— Exercise aim —
Reproduce the listing word for word between the lines containing "Click the Exit door toolbar icon" and "The width and height of the screenshot is (1000, 410).", inclusive.

— Stored rows —
===============

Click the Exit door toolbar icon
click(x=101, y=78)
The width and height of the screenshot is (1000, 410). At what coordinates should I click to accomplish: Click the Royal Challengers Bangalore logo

===============

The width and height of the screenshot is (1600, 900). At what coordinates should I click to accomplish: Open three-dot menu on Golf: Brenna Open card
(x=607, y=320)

===============

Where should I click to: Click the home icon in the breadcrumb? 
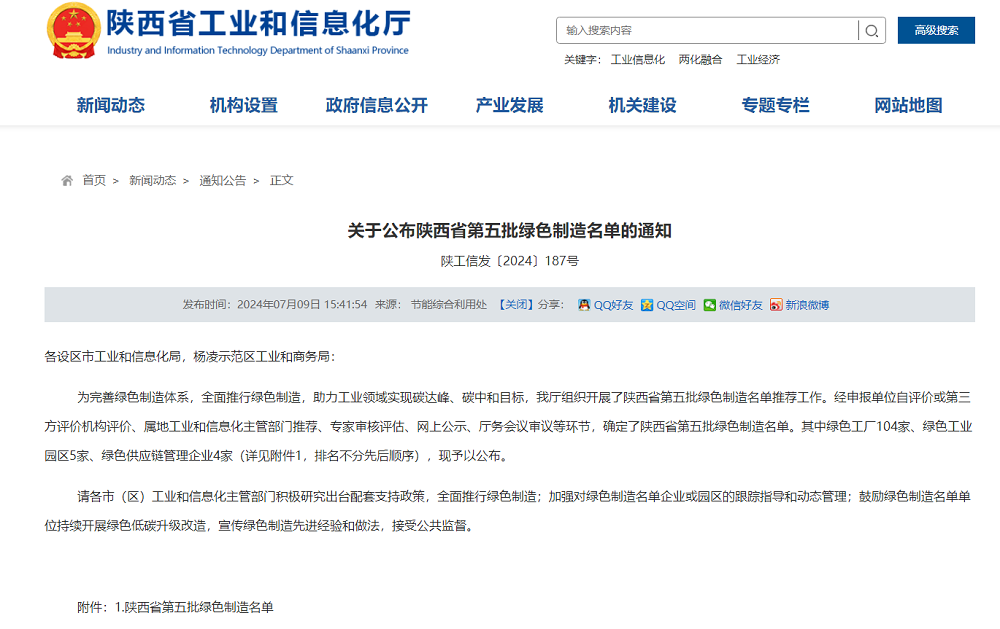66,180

===============

— Expected answer —
Click the Exit door toolbar icon
click(x=101, y=78)
The width and height of the screenshot is (1000, 410). At what coordinates should I click to accomplish: Click the Royal Challengers Bangalore logo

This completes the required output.